Non manca la riflessione escatologica, la meditazione sul destino finale che passa per la contingenza della società umana, di questa società, nella fattispecie, basata sul consumo sfrenato, sulla produzione dissennata di rifiuti, sull’asservimento alla tecnologia e ai media. Paesaggi industriali dai colori fiabeschi e composizioni floreali/nature morte si fanno incubo. Le città sono sconvolte da incomprensibili apocalissi. Nei cieli acidi volano folle di aerei di cui si indovina il prossimo catastrofico schianto.

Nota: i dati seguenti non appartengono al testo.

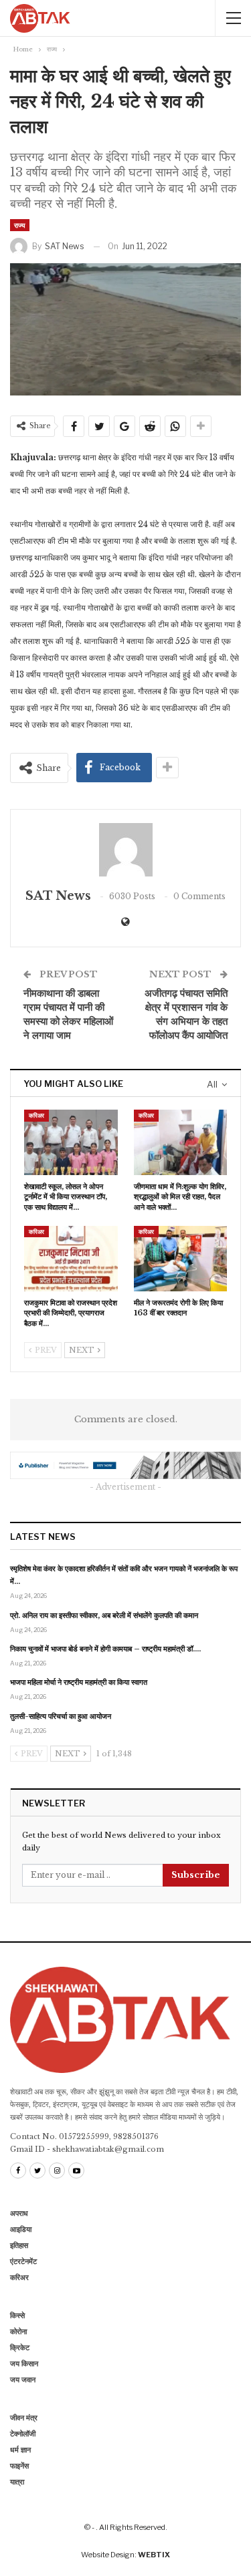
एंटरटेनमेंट (23, 2261)
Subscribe (195, 1875)
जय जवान (22, 2379)
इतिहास (19, 2245)
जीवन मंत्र (23, 2417)
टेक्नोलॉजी (22, 2433)
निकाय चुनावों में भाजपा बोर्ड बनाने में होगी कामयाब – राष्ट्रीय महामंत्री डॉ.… (105, 1648)
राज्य (19, 225)
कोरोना (18, 2331)
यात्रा (17, 2481)
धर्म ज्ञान (20, 2449)
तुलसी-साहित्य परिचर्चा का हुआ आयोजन (60, 1716)
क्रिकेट (19, 2347)
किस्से (17, 2315)
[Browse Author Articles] (125, 849)
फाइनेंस (19, 2465)
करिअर (36, 1115)
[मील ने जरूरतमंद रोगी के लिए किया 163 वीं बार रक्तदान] (181, 1258)
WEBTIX (154, 2554)
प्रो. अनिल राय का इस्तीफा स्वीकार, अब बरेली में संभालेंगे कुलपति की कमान (104, 1615)
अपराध (19, 2213)
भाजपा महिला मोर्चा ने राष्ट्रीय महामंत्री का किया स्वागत (78, 1682)
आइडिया (20, 2229)
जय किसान (24, 2363)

Riguardo all’opera Deluge (2006) ecco le parole dell’artista: “L’idea è che la vita stia sostanzialmente volgendo al termine, ma siamo qui ad aiutarci a vicenda in mezzo al caos. È il mio modo di cercare di mostrare la natura umana al suo meglio. Il diluvio è una grande metafora della perdita di tutto ciò che è materiale, della salute, del corpo: è trovarsi sul letto di morte con un’ultima possibilità di illuminazione”. Questo lavoro ha un formato extra, ciò che accresce il senso d’identificazione trascorrendovi innanzi. È una tragedia grandiosa, cui fa da pendant, da seguito, come un riscatto per il disgraziato genere umano, Staircase to Paradise.

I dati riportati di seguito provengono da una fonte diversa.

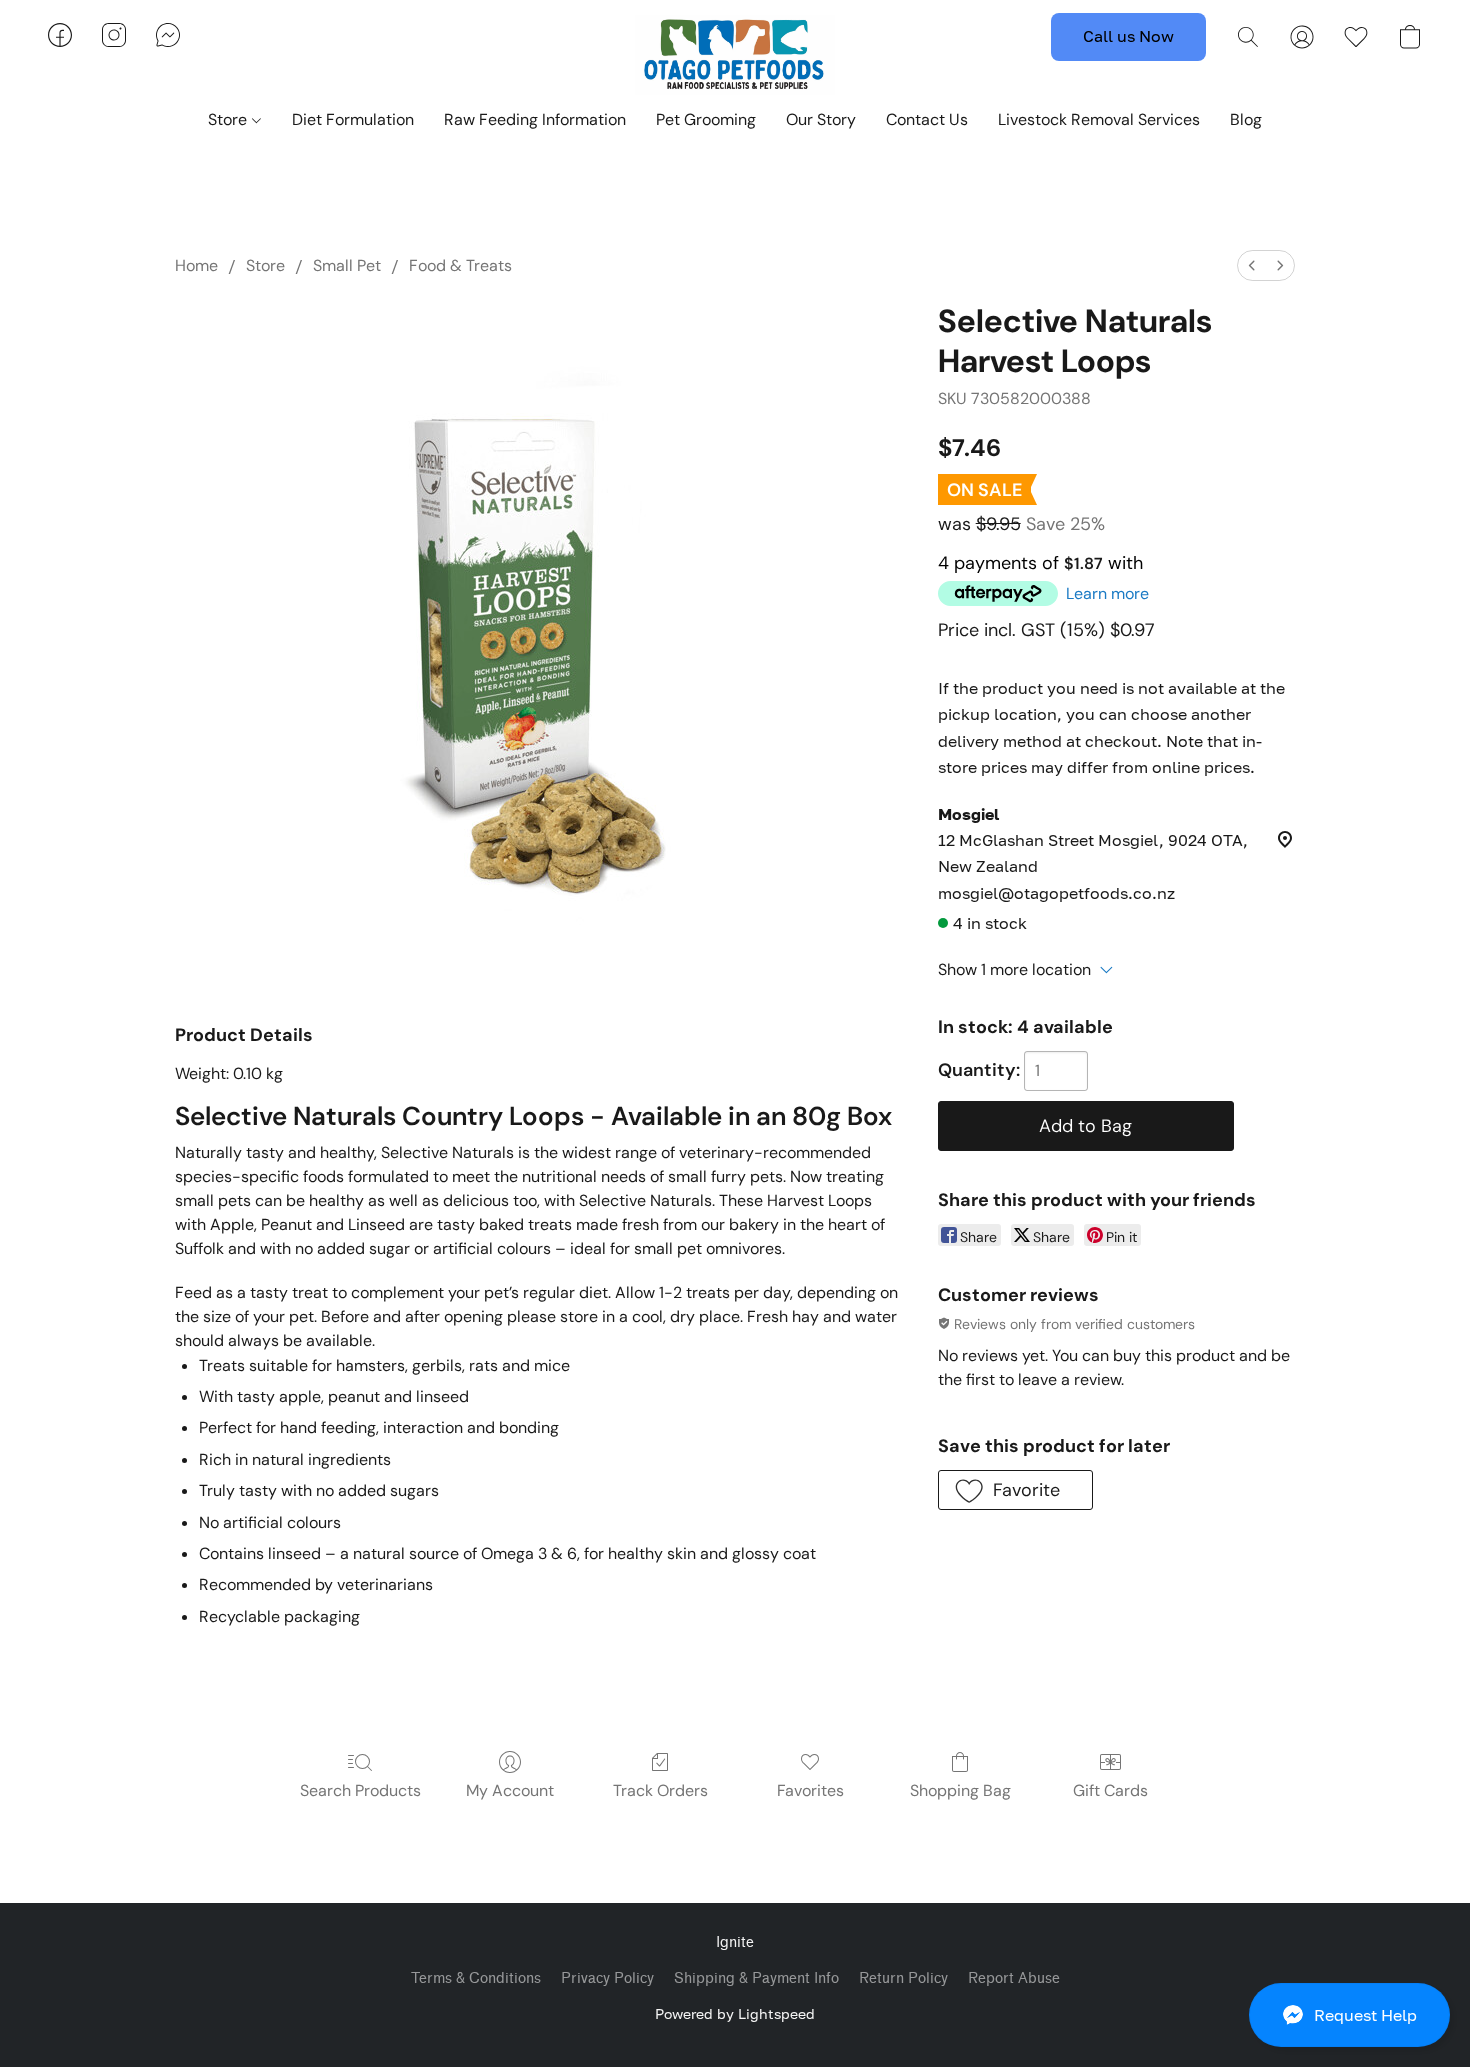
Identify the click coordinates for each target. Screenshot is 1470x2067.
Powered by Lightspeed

LaChapelle non trascura affatto il momento presente, quello che potremmo chiamare lo hic et nunc della storia, come ben rappresentato dal tableau che mostra Venere e Marte dopo l’atto sessuale: “Marte, Dio della guerra, sta dormendo sdraiato sulla sua corazza, mentre Venere, dea dell’amore, sembra insoddisfatta. Le cose non sono cambiate molto, ho pensato. Avidità e guerra da una parte, amore e bellezza dall’altra […] Volevo che Venere rappresentasse l’Africa, un continente le cui risorse naturali sono state – e continuano a essere – violentate e saccheggiate”.

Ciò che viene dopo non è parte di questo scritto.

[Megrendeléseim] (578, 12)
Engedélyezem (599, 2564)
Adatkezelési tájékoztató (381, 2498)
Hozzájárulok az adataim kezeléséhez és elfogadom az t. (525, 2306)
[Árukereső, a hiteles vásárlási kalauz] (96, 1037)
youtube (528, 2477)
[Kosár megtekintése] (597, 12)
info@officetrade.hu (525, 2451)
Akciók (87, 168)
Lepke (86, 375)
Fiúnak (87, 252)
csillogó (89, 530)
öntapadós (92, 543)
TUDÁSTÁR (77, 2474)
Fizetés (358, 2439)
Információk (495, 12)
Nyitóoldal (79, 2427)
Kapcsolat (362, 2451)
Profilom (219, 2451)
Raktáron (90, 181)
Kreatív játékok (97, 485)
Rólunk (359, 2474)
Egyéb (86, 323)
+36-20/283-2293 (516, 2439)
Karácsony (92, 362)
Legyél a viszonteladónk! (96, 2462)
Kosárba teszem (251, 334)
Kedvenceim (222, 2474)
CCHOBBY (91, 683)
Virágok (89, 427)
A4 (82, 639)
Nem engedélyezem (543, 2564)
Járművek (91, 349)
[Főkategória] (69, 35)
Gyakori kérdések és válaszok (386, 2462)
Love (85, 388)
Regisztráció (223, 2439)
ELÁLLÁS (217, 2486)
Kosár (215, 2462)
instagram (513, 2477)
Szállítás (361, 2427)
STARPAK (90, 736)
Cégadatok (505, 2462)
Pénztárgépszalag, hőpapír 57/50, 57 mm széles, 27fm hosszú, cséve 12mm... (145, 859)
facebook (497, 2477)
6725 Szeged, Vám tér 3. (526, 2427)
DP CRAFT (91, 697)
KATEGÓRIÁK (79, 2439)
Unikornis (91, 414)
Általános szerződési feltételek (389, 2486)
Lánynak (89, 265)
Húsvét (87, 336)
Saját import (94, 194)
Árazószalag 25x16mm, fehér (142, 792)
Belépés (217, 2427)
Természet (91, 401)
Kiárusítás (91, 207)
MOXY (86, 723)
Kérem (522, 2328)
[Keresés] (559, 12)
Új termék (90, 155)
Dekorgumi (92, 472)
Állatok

Proseguendo nell’itinerario dell’esposizione ci si imbatte nella figura del Cristo in un supermercato – i mercanti nel tempio… – una ieraticità fissa, atemporale e pure non ignorabile, che si replica in tableaux che riproducono una probabile prostituta e due poliziotti, un’Ultima Cena rap/gangsta, una lavanda dei piedi dalla parvenza erotica (occorre andare oltre l’apparenza, che è un vero inganno). Magnifica poi l’Annunciazione a una languida e struggente Madonna nera. E, ancora, incursioni critiche sul terreno dell’ambiente, ovvero la sacra terra e il suo manto d’aria profanati dall’incuria, naufragi, rivelazioni, la giungla che invade una stazione di servizio illuminata artificialmente a giorno – uno spettacolo allucinatorio – distorsioni e altre nature morte, un Cristo crocifisso a un albero tropicale (petali di fiore come sangue che stilla).
Davvero ogni mostra di LaChapelle è una festa per i sensi e un’offerta alla mente di infiniti pensieri.
Citiamo le parole dei curatori nel testo del catalogo: “David LaChapelle intraprende questo viaggio verso una dimensione più profonda e spirituale già a partire dagli anni ’80 e, nel corso della sua carriera, ha sempre saputo rinnovarsi attraverso linguaggi e liturgie figlie del nostro tempo, mantenendo uno stile riconoscibile. Un marchio di fabbrica che ha a che fare con una dimensione onirica e surreale. […] Il percorso espositivo non ha, volutamente, un andamento lineare, perché il display si riferisce a un continuo e coerente intreccio di tematiche tra loro correlate. È un continuo entrare e uscire dalle contraddizioni della nostra esistenza: dal miracolo desiderato all’inferno della contemporaneità”.
Alberto Figliolia
David LaChapelle. I believe in miracles. Una mostra 24 ORE Cultura. A cura di Denis Curti e Reiner Opoku. MUDEC, via Tortona 56, Milano. Sino all’11 settembre 2022.
Info: tel. 0254917 (lun-ven 10-17), siti Internet (e prenotazioni) www.mudec.it e www.ticket24ore.it.
Orari: lun 14,30‐19,30; mar, mer, ven e dom 9,30-19,30; gio e sab 9,30-22,30.
Biglietti: intero € 15 | ridotto € 13 (il servizio di biglietteria termina un’ora prima della chiusura).